Around the world-and for almost three centuries-the Brothers have provided
countless people with a quality education grounded in a strong moral and
spiritual foundation.
But their numbers
are declining every year, due to the aging of the order and a long, steady
decrease in new vocations, or recruits. As compelling as their history and
mission are, the traditional vows of poverty, chastity, and obedience just
aren't the talent magnet they used to be.
In 2002, leaders
of the Christian Brothers' regional operations across Australia, New Zealand,
and Papua New Guinea (referred to as the District) needed to come up with a
plan for ensuring the continued vitality of their work. At the time,
seventy-nine active Brothers were working in eighteen schools across the
three-country District-many of them focused on helping poor or troubled kids.
A Catholic order
is not your average business organization, to put it mildly. Imagine working at
a place where you and your peers are committed to the organization for life. An
organization where you all came up through the same formative training as young
adults. An organization where, after the workday is done, you go home to find
your coworkers there, too.
In short, an
organization where work, family, community, and social life are all blended
together into a lifelong commitment and identity.
The elected head
of the District at the time (who holds the title visitor) was Brother
David Hawke, a New Zealander with a warm, pastoral style. The auxiliary
visitor, or next-in-line leader, was Ambrose Payne, a pragmatic idealist with
keen operational skills who was also principal at a high school in a suburb of
Sydney with a large immigrant population.
Brothers David and
Ambrose knew that to create meaningful strategies for the future of the
District, all Brothers would need to take their declining numbers more
seriously. They also knew this would be a challenge, given the Brothers'
natural tendency to avoid problems or leave them for leadership to solve.
Working closely
with Brothers David and Ambrose, the project team designed a three-day
strategic conversation for two dozen leaders across the District, including
three lay partners (i.e., non-Brother colleagues). "Please understand that
this event is not just another planning session," wrote Brother David in
his invitation note to participants. "No less is at stake here than the
future health and vitality of the Lasallian mission in the District." The
session, held in March 2002 in Narooma, Australia-a quiet beach town a couple
hundred miles south of Sydney-included a number of familiar strategy and
planning activities, and two key experiential elements.
Much of the first
day consisted of level-setting activities, such as reviewing current trends
data and prioritizing key issues. The first "experience" came after
dinner, when the group watched the award-winning documentary Breaking the
Silence: The Story of the Sisters at DeSales Heights. The film tells the
story of the dismantling of a r 50-year-old monastery in West Virginia. It follows twelve elderly nuns as they
prepare to leave the only life they have known as adults and enter an uncertain
future outside. The film shows the pain of a group of devoted women realizing
that the role they've played their entire lives is no longer valued.
While the Brothers
sat stoically through the screening of this brutally sad film, the few lay
partners present seemed very affected; some were in tears. After it ended, the
group went to bed without conversation. This was intense input that they needed
to sleep on.
The next day,
after a debrief discussion of the film, came the main event: a simulation game
called Demography in Action. The objective of the game was to adapt, in real
time, to the expected retirements of twenty-four Brothers-about one-third of
the active Brothers working in t:~1e District's eighteen schools-scheduled in quick
succession over the next eight years.
Participants were
divided into three teams of eight players each. Each team assumed the role of
the District Council (leadership team), with one member playing the role of
visitor with final decision rights. Each team played out the events of the
coming eight years on a large, colorful, hand-drawn game board showing a map of
every location across the District where the Brothers worked. The
"pieces" to this game board were the seventy-nine active Brothers,
each represented by a cheerful (and nameless) cartoonlike character, with an
estimated retirement date shown at his feet.
The teams were
given a few minutes to review the expected retirements and form a draft plan.
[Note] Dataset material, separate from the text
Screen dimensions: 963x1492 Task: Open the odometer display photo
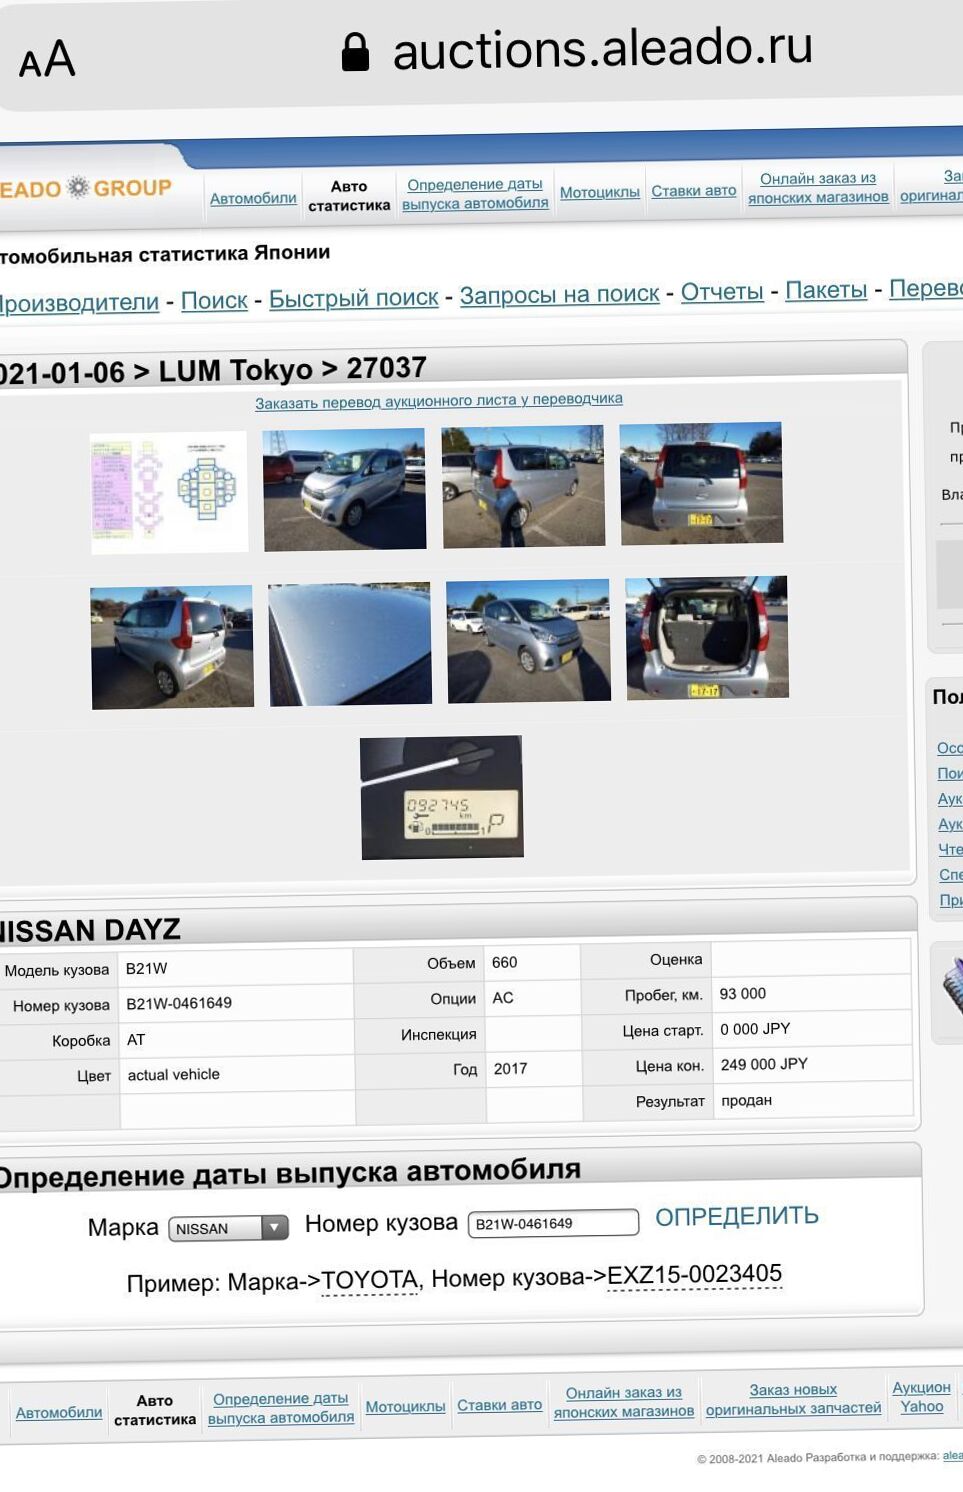tap(442, 797)
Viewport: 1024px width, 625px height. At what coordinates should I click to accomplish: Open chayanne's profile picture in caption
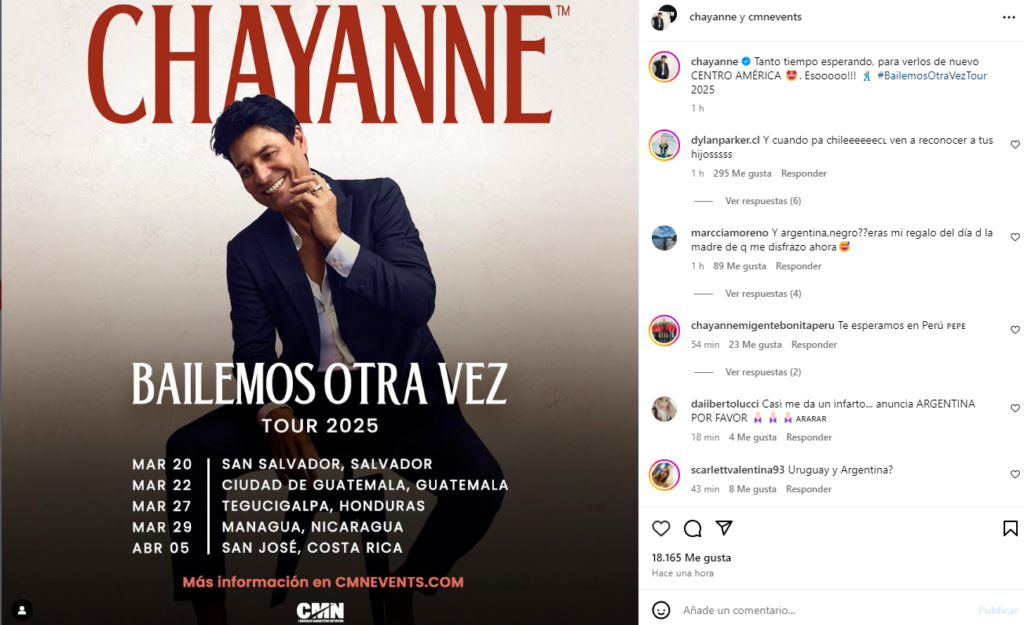point(664,67)
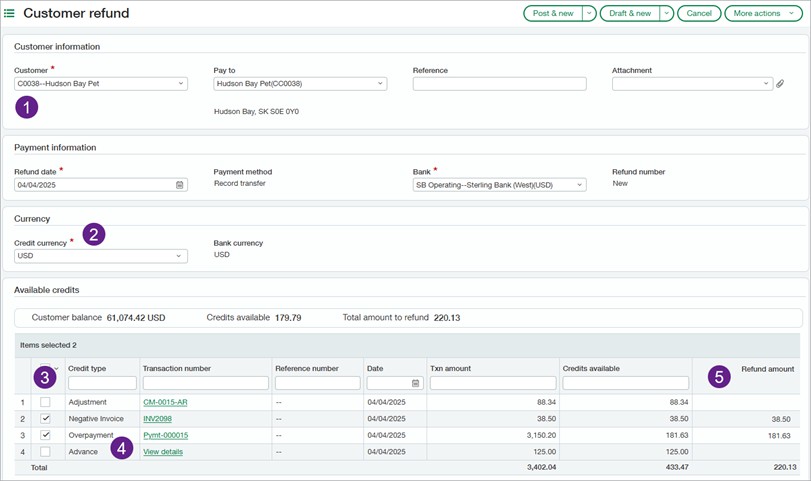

Then a bell rang, announcing that a year had passed-forcing each team to remove
from the board all Brothers with a 2003 retirement date. The teams were given a
short time to respond to the retirements-either by closing or merging institutions,
moving Brothers around, promoting lay partners to leadership roles, or keeping
things as they were. This activity was repeated eight times-once for each year
from 2003 to 2010-but with decreasing amounts of response time, to turn up the
intensity and create the sense of time slipping away.
To the project
team's surprise, the energy in the room was extremely high. The groups were
actually having fun working through the implications of their own decline.
"The game
shocked everybody," Brother Ambrose recalls. "It captured
everyone's imagination and freed up the situation. Once you get into the domain
of play, there's an opportunity to break through how people normally think
about their challenges." By taking a shapeless, depressing fact and
converting it into a game where the group could take action, the experience made
a challenge that they'd been avoiding much more approachable.
During a debrief
discussion afterward, participants made the very observations that the game was
designed to evoke. All three teams reported variations on three core insights.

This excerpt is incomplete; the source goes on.